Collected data
+++

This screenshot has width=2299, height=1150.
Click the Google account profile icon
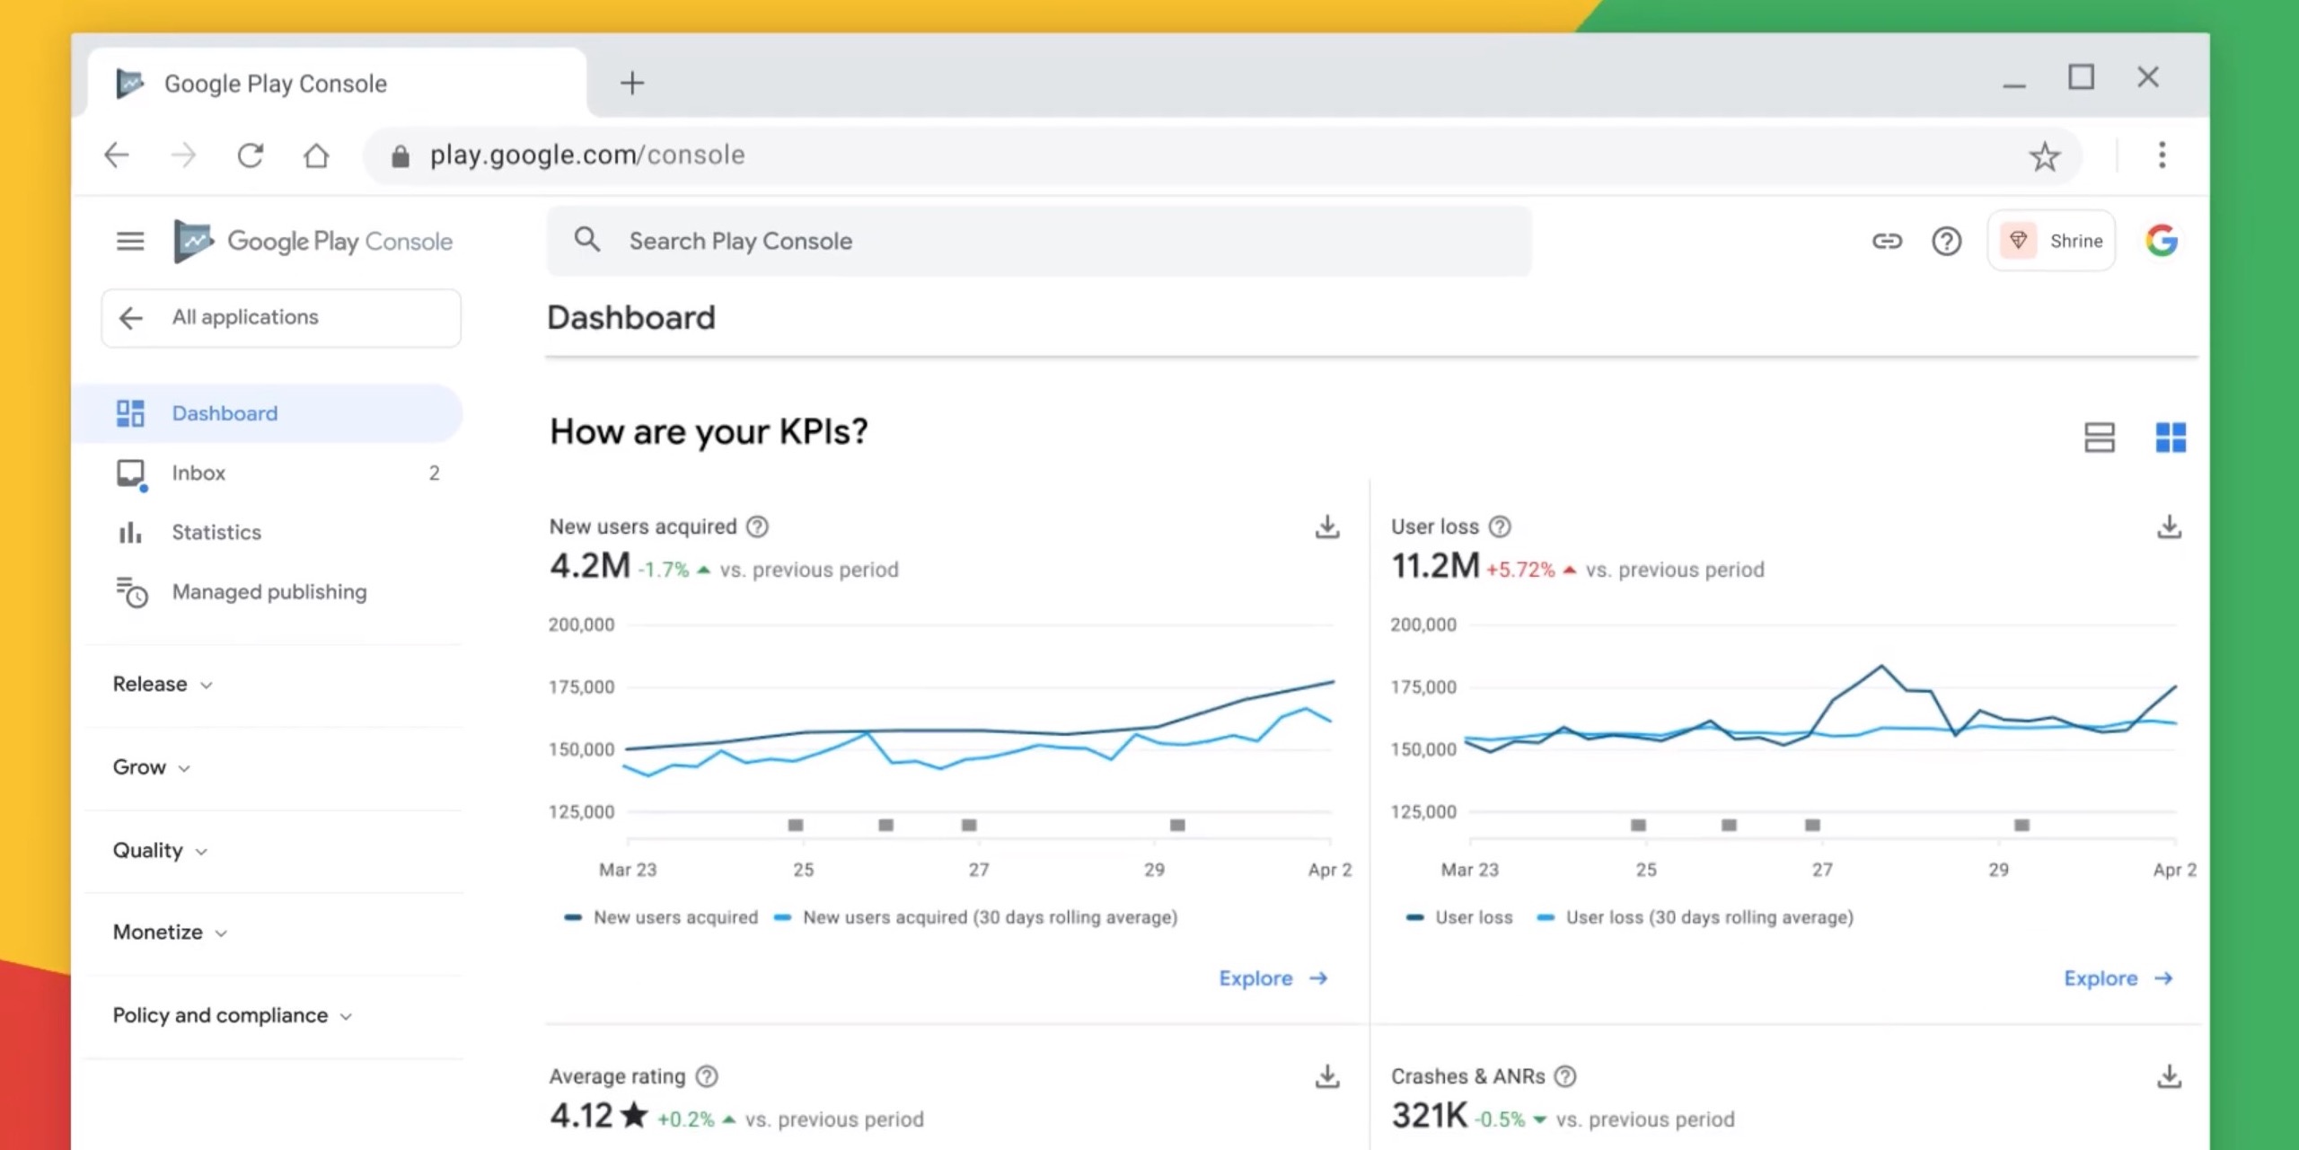click(2162, 241)
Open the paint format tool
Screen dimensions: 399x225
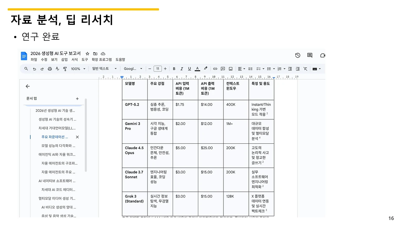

+++

Keep out the pictures, and copy exactly the lines from the one that contains "Open the paint format tool" through the final line of the records above, both ends included.

Open the paint format tool
Screen dimensions: 399x225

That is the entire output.